### Tasks for this exercise
a: In the thread on ICU case folding, what reason is given for marking the change NO MERGE?
b: Continue the thread on ICU case folding, picking up right after its final sentence.
**** Quoted passage ****
ICU comparison routines should use case folding, not case mapping #27540

GrabYourPitchforks · 2020-01-31T23:15:03Z

Adjusts OrdinalIgnoreCase string comparison routines (on ICU only) to use case folding instead of case mapping.

Open question: What should we do about the special-casing logic for U+0131 and U+0049? This PR aside, there are tons of differences in the case mapping tables between ICU and NLS, and the pair that is checked for here is only one such difference. I don't believe it's feasible for us to carry the delta between ICU and NLS within our runtime, which means we should probably scrap the below check and say "we're following the same behavior ICU has."

runtime/src/libraries/Native/Unix/System.Globalization.Native/pal_collation.c

Lines 537 to 543 in 7aff91c

    
           if (one == 0x0131 || two == 0x0131) 
        
           { 
        
               // On Windows with InvariantCulture, the LATIN SMALL LETTER DOTLESS I (U+0131) 
        
               // capitalizes to itself, whereas with ICU it capitalizes to LATIN CAPITAL LETTER I (U+0049). 
        
               // We special case it to match the Windows invariant behavior. 
        
               return FALSE; 
        
           }

jkotas · 2020-02-01T01:52:15Z

I don't believe it's feasible for us to carry the delta between ICU and NLS within our runtime, which means we should probably scrap the below check and say "we're following the same behavior ICU has."

+1

GrabYourPitchforks · 2020-02-05T01:43:49Z

@tarekgh @stephentoub Do you have any thoughts on the open question raised at #27540 (comment)? I'm trying to gauge whether it would be best to remove the special-case and rely solely on ICU's built-in mapping tables.

tarekgh · 2020-02-05T16:12:51Z

Do you have any thoughts on the open question raised at #27540 (comment)? I'm trying to gauge whether it would be best to remove the special-case and rely solely on ICU's built-in mapping tables.

In general, we are moving towards ICU even on Windows. I prefer removing this special case to serve in our future direction. We already have discrepancies between Windows and ICU anyway which I don't think this case will be a big deal.

GrabYourPitchforks · 2020-02-05T18:46:07Z

It turns out the special case for the Turkish I isn't a problem after all since with this change we're using simple case folding instead of upper case mapping.

I folds to i
i folds to i
İ folds to İ
ı folds to ı

So this means that under an OrdinalIgnoreCase comparer, the code point İ (U+0130 LATIN CAPITAL LETTER I WITH DOT ABOVE) will never match any of { I, i, ı }. And the code point ı (U+0131 LATIN SMALL LETTER DOTLESS I) will never match any of { I, i, İ }.

This is the desired behavior anyway, so we can remove the special case.

GrabYourPitchforks · 2020-02-05T22:27:20Z

I've marked this NO MERGE for now because it also impacts APIs like string.GetHashCodeOrdinalIgnoreCase. Will create some unit tests to validate that string and CompareInfo are in sync here.
**** Source excerpt ****
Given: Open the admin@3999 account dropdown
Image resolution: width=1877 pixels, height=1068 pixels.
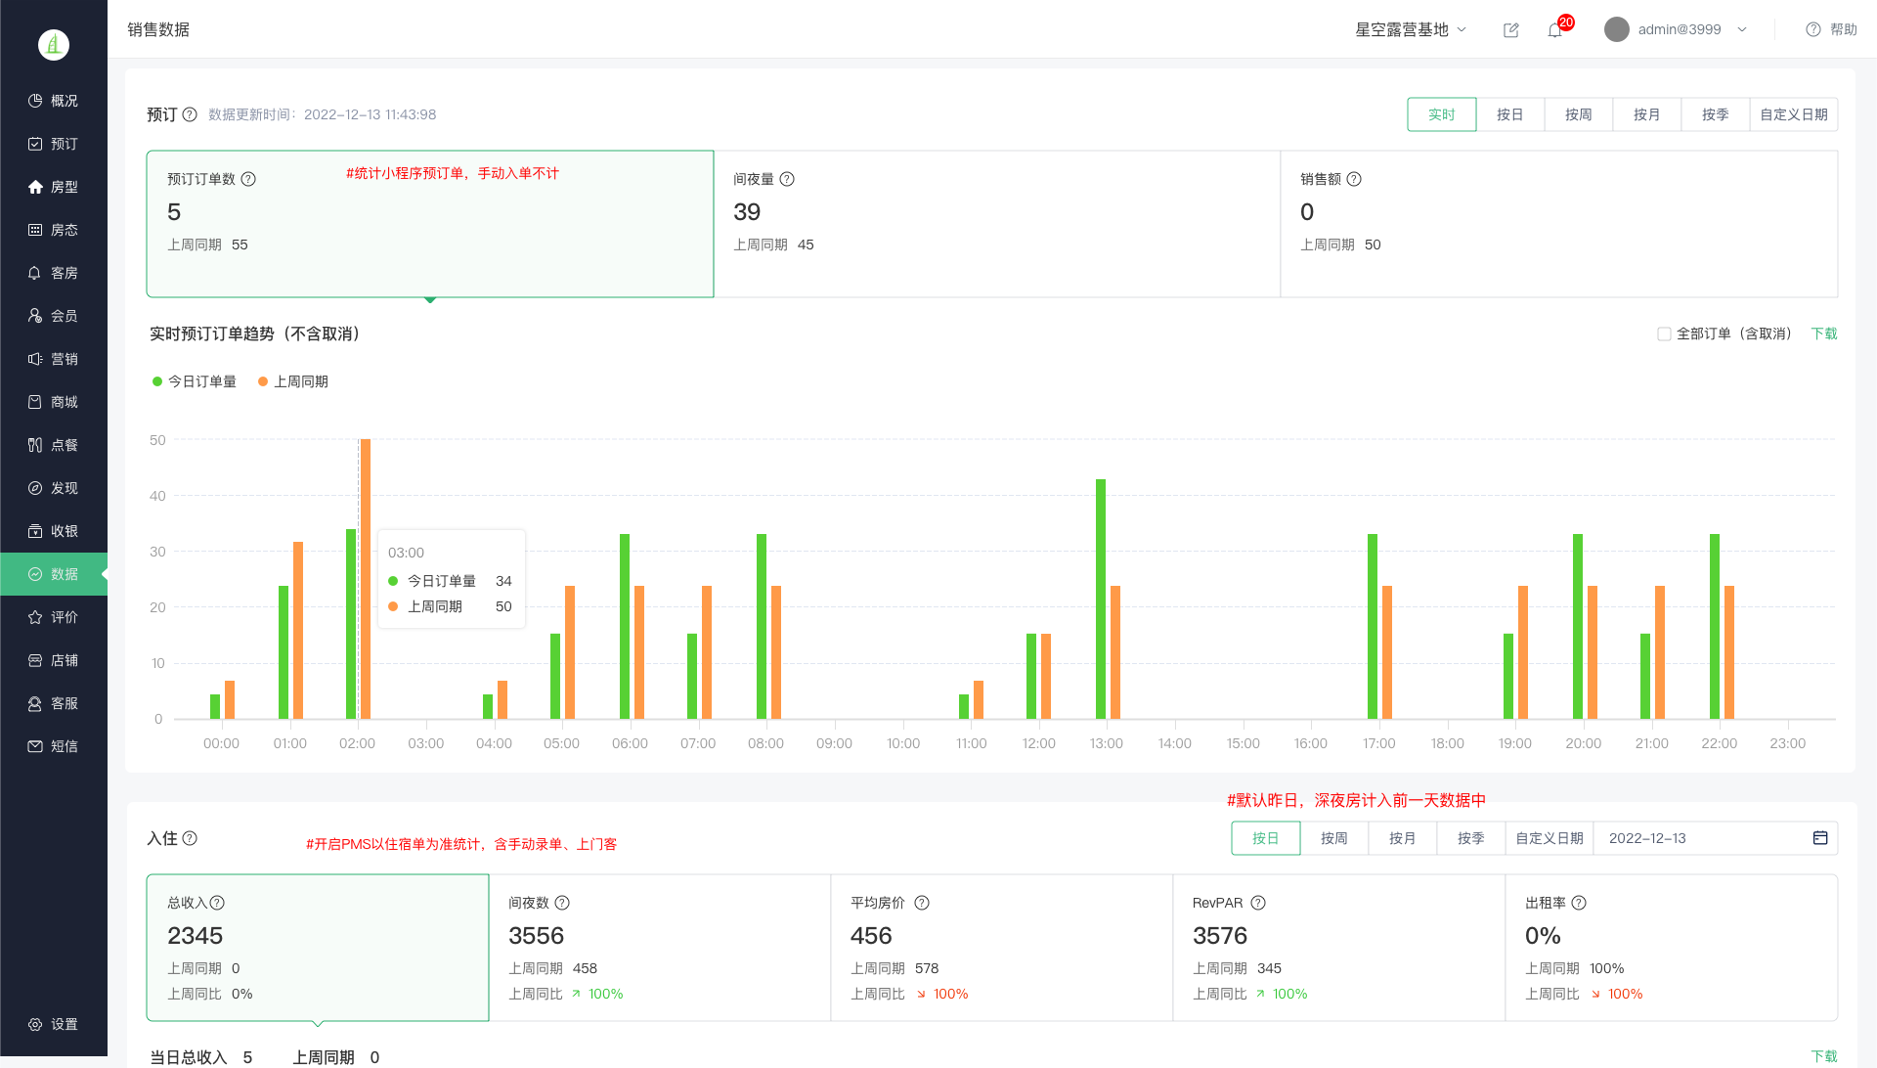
****
### Answers for the tasks
a: It also affects APIs such as string.GetHashCodeOrdinalIgnoreCase.

b:
GrabYourPitchforks · 2020-02-05T23:07:36Z

There is also potentially security impact for this change. For example, the following mappings are valid under a case folding mechanism:

ſ (U+017F LATIN SMALL LETTER LONG S) folds to s
K (U+212A KELVIN SIGN) folds to k

(The above data is from https://www.unicode.org/Public/UCD/latest/ucd/CaseFolding.txt.)

This means, for instance, that after this change the expression string.Equals("Microſoft", "Microsoft", StringComparison.OrdinalIgnoreCase) will evaluate to true when running under ICU. Normally this wouldn't be an issue, but we do recommend that developers use StringComparison.OrdinalIgnoreCase for security-related code, and this change in behavior might be surprising.

One option is to re-introduce a special case which says "if one of the characters to check is ASCII and the other character is non-ASCII, they're never equal, regardless of what ICU case folding says." But if we go down this path we're going to have our own semantics start to creep on top of ICU's own semantics, and I don't know just where that road leads.

Edit: Jeremy kindly confirmed offline for me that the expression string.Equals("Microſoft", "Microsoft", StringComparison.OrdinalIgnoreCase) already evaluates to true on Linux (ICU) and false on Windows (NLS) today, even without the changes in this PR.

bartonjs · 2020-02-05T23:37:34Z

It feels strange to me that something would map/fold/whatever across any two of { ASCII, non-ASCII BMP, !BMP }; because I'd personally feel like code of the form

private static readonly HashSet<string> s_knownIds = new HashSet<string>(StringComparer.OrdinalIgnoreCase)
{
    "fantasy",
};

...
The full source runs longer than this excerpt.